Wenn Sie über etwas reden möchten, das Sie beschäftigt: Zu wem gehen Sie?
Zu meiner Frau.
Wie geht Ihre Frau damit um, dass Sie ein Rapper-Leben führen?
Meine Frau kommt genauso aus dem Rap wie ich. Sie hat, glaube ich, noch früher in ihrer Jugend angefangen, Rap zu hören. Von daher versteht sie das komplett.
Haben Sie trotzdem noch Groupies?
Ob es Frauen gibt, die über mich tuscheln kann ich nicht sagen, aber Groupies habe ich, seit ich mit meiner Frau zusammen bin, natürlich keine mehr.
Was ist das schönste Kompliment, das Sie von einer Frau bekommen haben?
Puh. Ich bin gar kein Typ, der Komplimente braucht. Immer wenn meine Frau mir sagt, dass sie mich liebt, freue ich mich.
Schon mal mit Ex-Bachelor Christian Tews verwechselt worden?
Nicht verwechselt worden, aber ich habe schon oft gehört, dass ich ihm wohl ähnlich sehe. Ich finde, ich sehe viel besser aus als er.
Abschließend noch ein kleines Frage-Antwort-Spiel:
Ihre Verbindung zum Playboy:
Als wir so 13, 14 waren, ging es bei uns immer: Boah, guck mal, Playboy. Ich hatte lange keinen Playboy mehr in der Hand. Du hast mir ja freundlicherweise eine Ausgabe mitgebracht. Relativ viel Text würde ich mal sagen...
Lesen Sie gerne?
Ich lese tatsächlich gerne. Ich mache es nur so gut wie nie. Ich habe immer die Wahl zwischen Familie, Netflix, Playstation oder lesen. Das Letzte, was ich gelesen habe, war die Biografie von Zlatan Ibrahimovic.
Ihre wichtigste Anschaffung bis heute:
Auto und Playstation.
Aus welchem Grund haben Sie sich das letzte Mal so richtig betrunken?

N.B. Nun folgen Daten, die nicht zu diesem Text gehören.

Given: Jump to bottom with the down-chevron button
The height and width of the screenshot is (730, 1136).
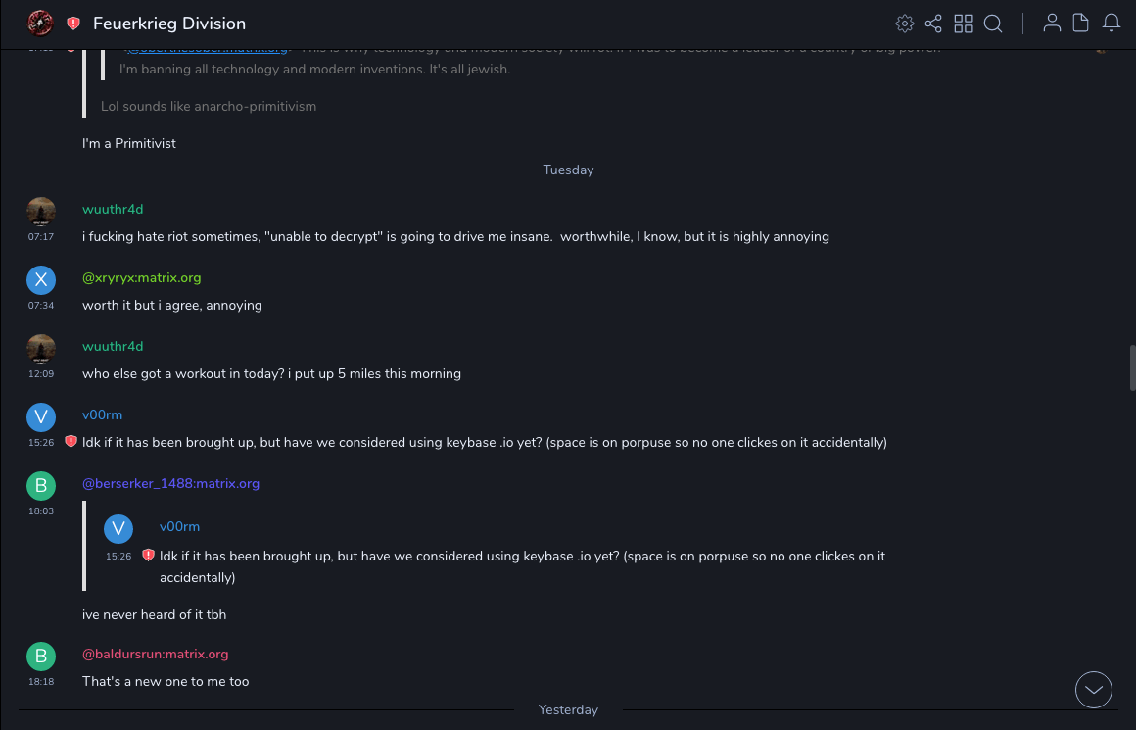Looking at the screenshot, I should point(1094,690).
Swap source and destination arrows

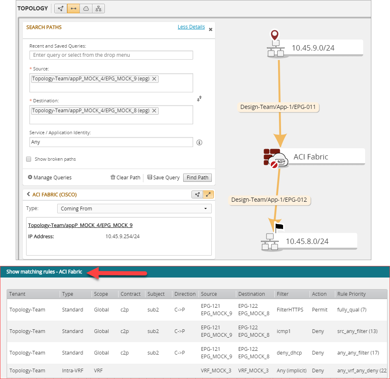(199, 99)
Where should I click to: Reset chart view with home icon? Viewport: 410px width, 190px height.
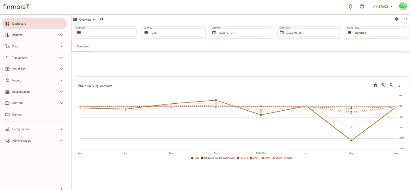point(375,85)
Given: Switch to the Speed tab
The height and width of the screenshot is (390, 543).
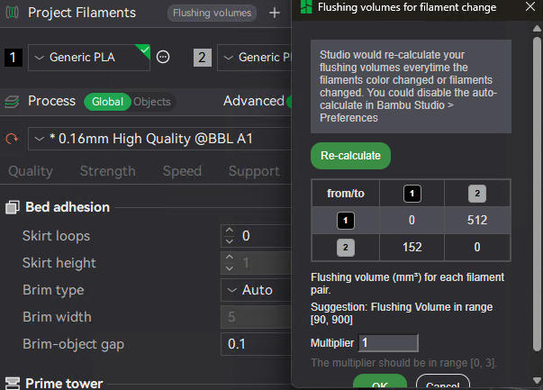Looking at the screenshot, I should click(x=182, y=171).
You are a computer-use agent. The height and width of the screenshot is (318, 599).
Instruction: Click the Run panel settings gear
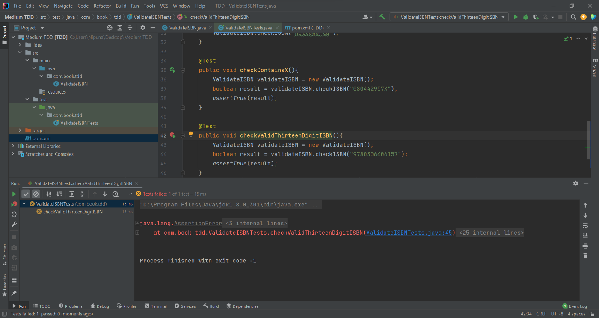575,183
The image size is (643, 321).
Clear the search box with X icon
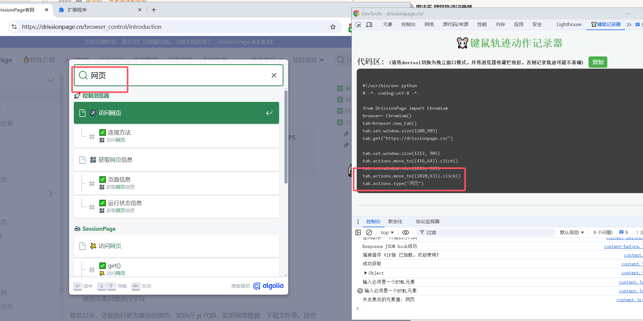(x=274, y=75)
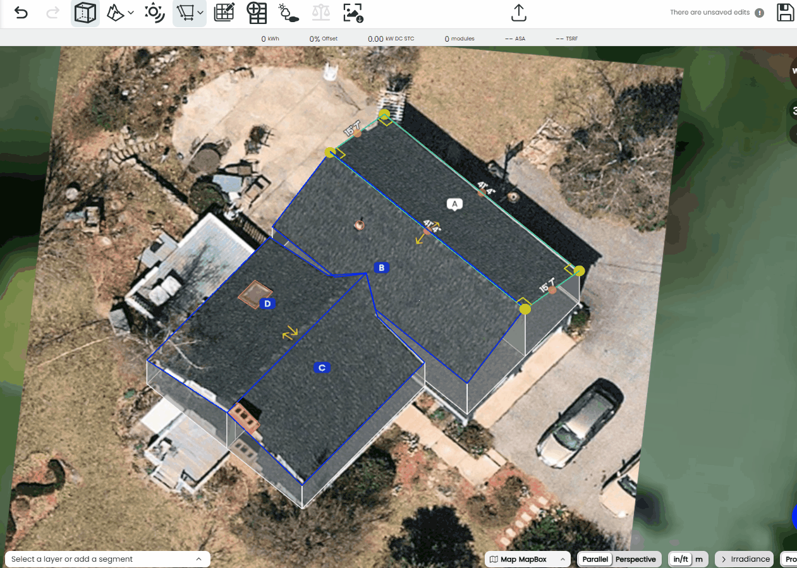Click the sun path simulation icon

(154, 13)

Das war beim letzten Schalke-Heimspiel in dieser Saison. Das war das erste Mal, dass ich in der Saison im Stadion war. Von mittags zwölf bis am nächsten Morgen um fünf habe ich mir ordentlich Bier und Jägermeister gegönnt. Da habe ich aber generell auch das erste Mal in diesem Jahr Alkohol getrunken. Das ist alles viel weniger geworden.